I had an idea of implementing this in OpenMP.NET as follows:

int a, b, c, d;
a = b = c = d = 0;

OpenMP.Parallel.ParallelRegion(priv: new object[] { a },
                               firstpriv: new object[] { b },
                               shared: new object[] { ref c, ref d },
                               action: (ref a, ref b, ref c) => {
    // Each thread now has a local copy of `a', though it is uninitialized
    // Each thread now has a local copy of `b', and it is initialized to 0
    // Each thread shares `c' and `d'
});

There are lots of problems with this idea. Let's unpack.

First, you can't throw ref parameters into an array, at least not from any of my searches on Google. So the shared parameter won't work. Second, we would have to trust the user that the action parameters are in-order for how they're presented to the function. Additionally, if the user swaps the placement of priv and firstpriv in the ParallelRegion call, we have no way of knowing this, and arguments would be passed to the action out-of-order. It would be a nightmare from the usability perspective.

Another glaringly obvious problem with this is that ParallelRegion accepts Action action as the lambda. If we were to start passing in reference parameters, we'd need to not only create some sort of ActionRef delegate as described here, but it would add horrible complexity to the code. Consider the following example of a simple ParallelRegion implementation with these new changes. For the sake of demonstrating this example in isolation, we pretend that you can only pass one variable to shared.

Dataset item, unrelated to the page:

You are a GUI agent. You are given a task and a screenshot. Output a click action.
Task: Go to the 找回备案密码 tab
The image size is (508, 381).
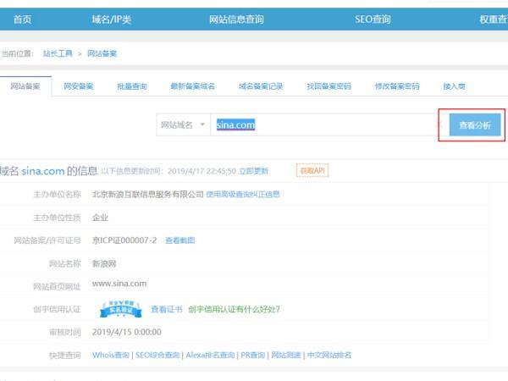click(x=329, y=86)

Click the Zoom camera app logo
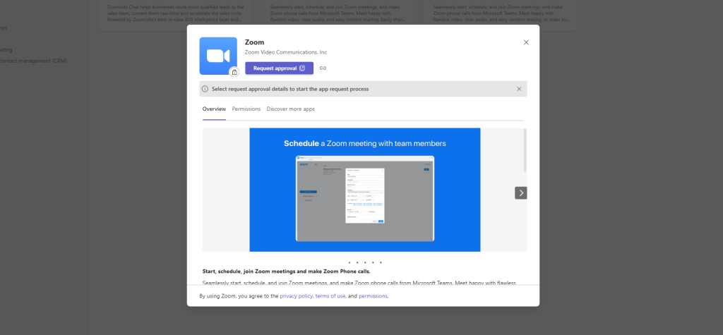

delegate void ActionRef<T>(ref T a);

public void ParallelRegion<T>(ref object shared, ActionRef<T> action)
{
    action(/* huh??? */);
}

Under this idea, we would...

  1. Need to create enough ActionRef overloads as as many variables we're willing to support (horrible complexity).
  2. Unbox/downcast shared and pass it as a reference parameter (not possible under C#'s type system).

The issues with shared can be mitigated if we just never implement it, and explain to the user that OpenMP.NET works as shared-by-default (via closures). If we can't find a way to implement shared, this would be a fine solution. However, the problems with ActionRef complexity and swapping priv and firstpriv remain issues.

So it looks like implementing these clauses is going to be a very non-trivial endeavor. Let's brainstorm!

computablee commented 1 year ago

I think this issue is now a non-issue. shared can be implemented merely by declaring a variable outside of the ParallelRegion or through the OpenMP.Shared<T> class, and private/firstprivate can be implemented by declaring a variable inside of the ParallelRegion. Marking this as "wontfix" and closing it for now. May re-open it later down the road.